On first look, the fairy-tale city of Prague may seem like an incomprehensible sprawl of winding streets, narrow alleyways and endless churches, but with a little know-how, it really is quite easy to navigate. The best way to get a feel for the city, unsurprisingly, is just to take a walk around the many different neighbourhoods. But if you don’t have time for that, here are some simple facts to get you started.
1. Prague is physically divided in two by the Vltava River, which runs vertically in a relatively straight line. You’ll find a solitary sharp turn and loop in the centre, starting just north of the Jewish Quarter.
2. The city was historically comprised of five independent towns: Hradčany (the Castle Area), Malá Strana (Lesser Town), Staré Město (Old Town), Nové Město (New Town), and Josefov (Jewish Quarter), and these divisions are still relevant today. If you can learn how these relate to one another, and which side of the river each of them are on, the city suddenly becomes a lot easier to navigate.
3. The first area to note is Hradčany, on the west side of the river. The seat of royalty for centuries, the area centres on Prague Castle, which (as it sits on a hilltop overlooking the city) is visible from many points on both sides of the river.

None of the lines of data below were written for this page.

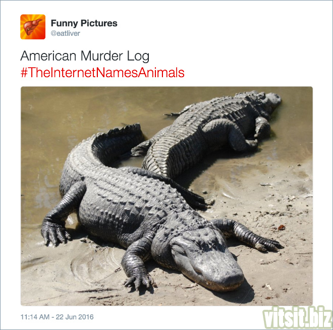The image size is (333, 330).
Task: Open the Funny Pictures profile name
Action: pyautogui.click(x=84, y=23)
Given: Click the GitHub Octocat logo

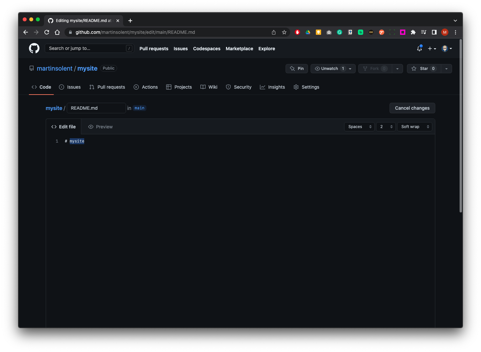Looking at the screenshot, I should pos(34,48).
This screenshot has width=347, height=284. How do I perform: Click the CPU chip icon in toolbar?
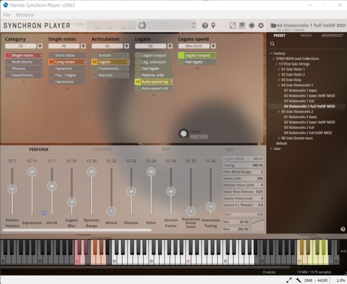[x=251, y=25]
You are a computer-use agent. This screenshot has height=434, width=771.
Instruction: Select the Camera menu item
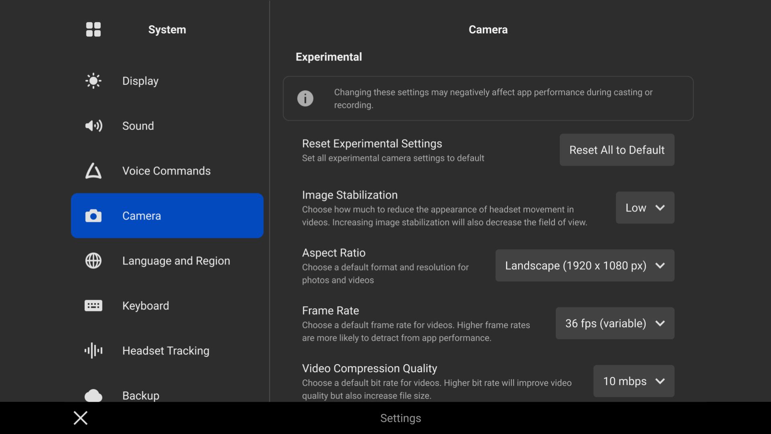coord(167,216)
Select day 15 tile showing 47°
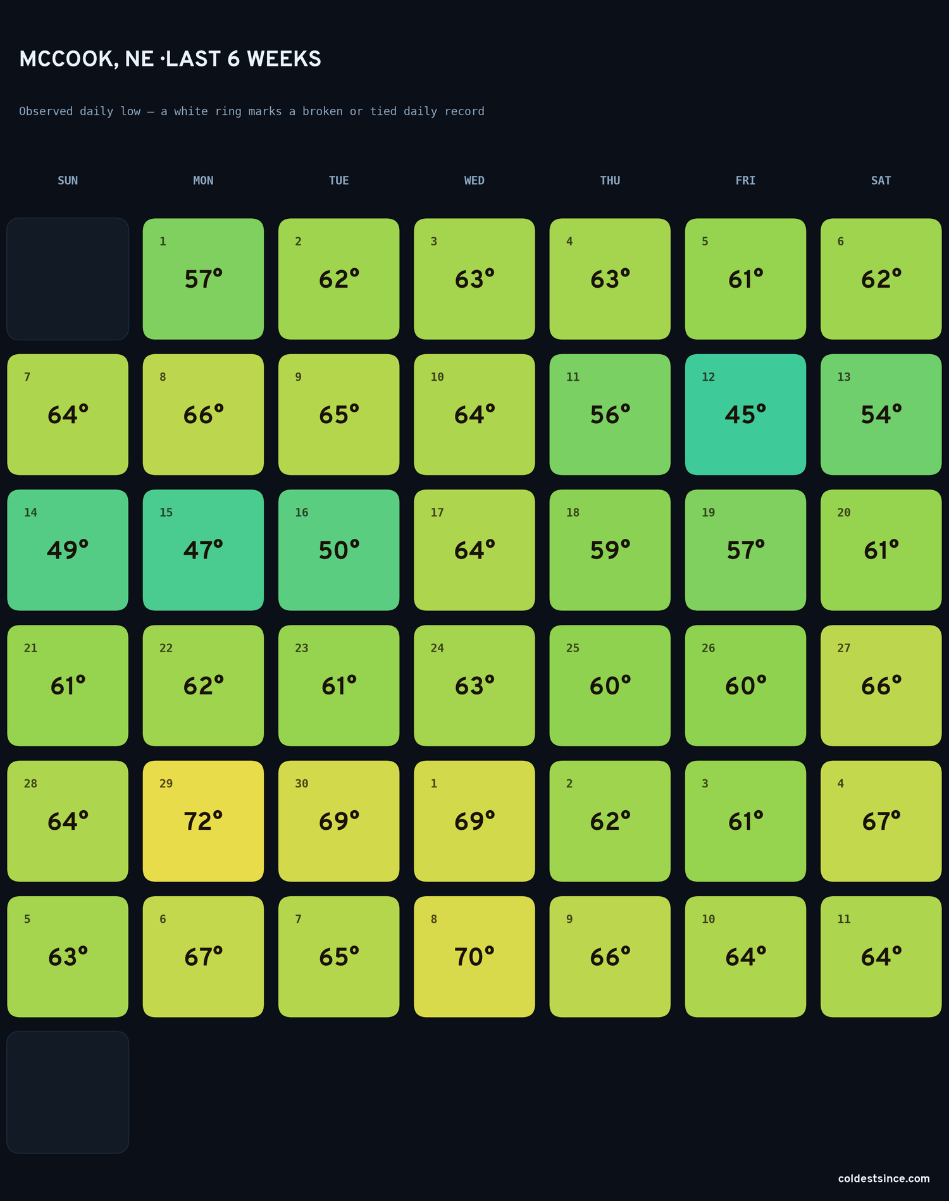The height and width of the screenshot is (1201, 949). [203, 550]
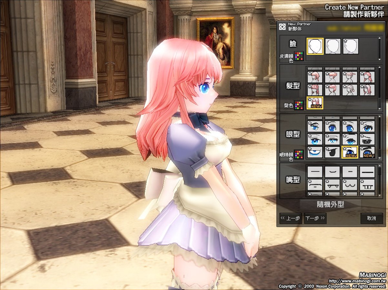Choose the small curved smile mouth
Image resolution: width=388 pixels, height=290 pixels.
332,172
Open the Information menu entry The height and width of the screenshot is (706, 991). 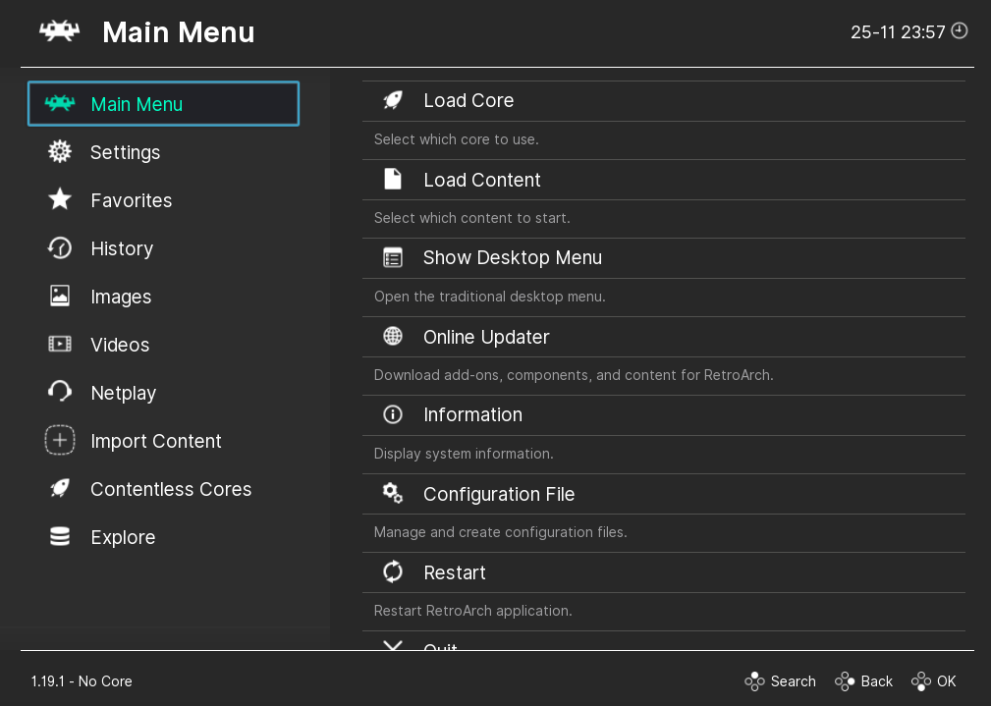click(472, 415)
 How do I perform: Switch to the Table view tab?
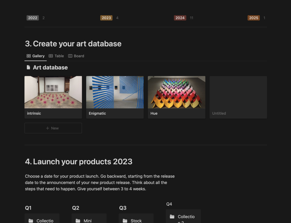pos(56,56)
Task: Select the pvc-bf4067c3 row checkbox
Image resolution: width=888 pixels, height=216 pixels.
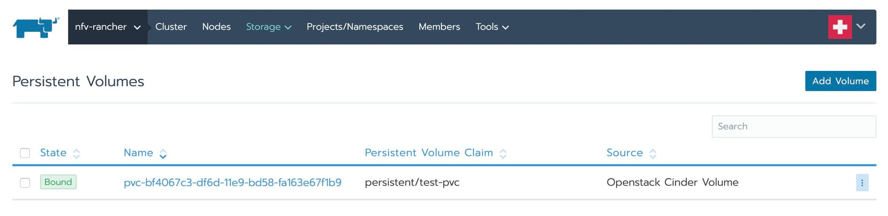Action: tap(25, 183)
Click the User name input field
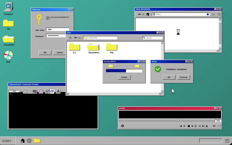 coord(58,29)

The area below Hradčany is Malá Strana, which is dense with ornate Renaissance and Baroque mansions built specially for the 17th- and 18th-century nobility.
4. Immediately on the east of the river, directly connected to Mala Strana by Manes Bridge (one up the river from the famous Charles Bridge) is the Jewish Quarter, which runs along the side of Pařížská street. And just south and inland of this area is the Old Town. Comprised of three main commercial streets – Revoluční to the east, Na Příkopě to the south-east, and Národní Třída to the south – this district’s centre is Staroměstské náměstí (Old Town Square), a former medieval marketplace laced with lovely, pastel-coloured Baroque houses… and one of the most beautiful city squares in Europe.
5. Head beyond the medieval walls of the Old Town to the south or east, and you’ll enter the New Town. Of course, ‘new’ is a bit of a misnomer – this part of Prague was laid out in the 14th century, which only makes it new compared to the Old Town – but this area is home to some of the city’s most visited areas, including Václavské náměstí (Wenceslas Square) and Karlovo náměstí (Charles Square).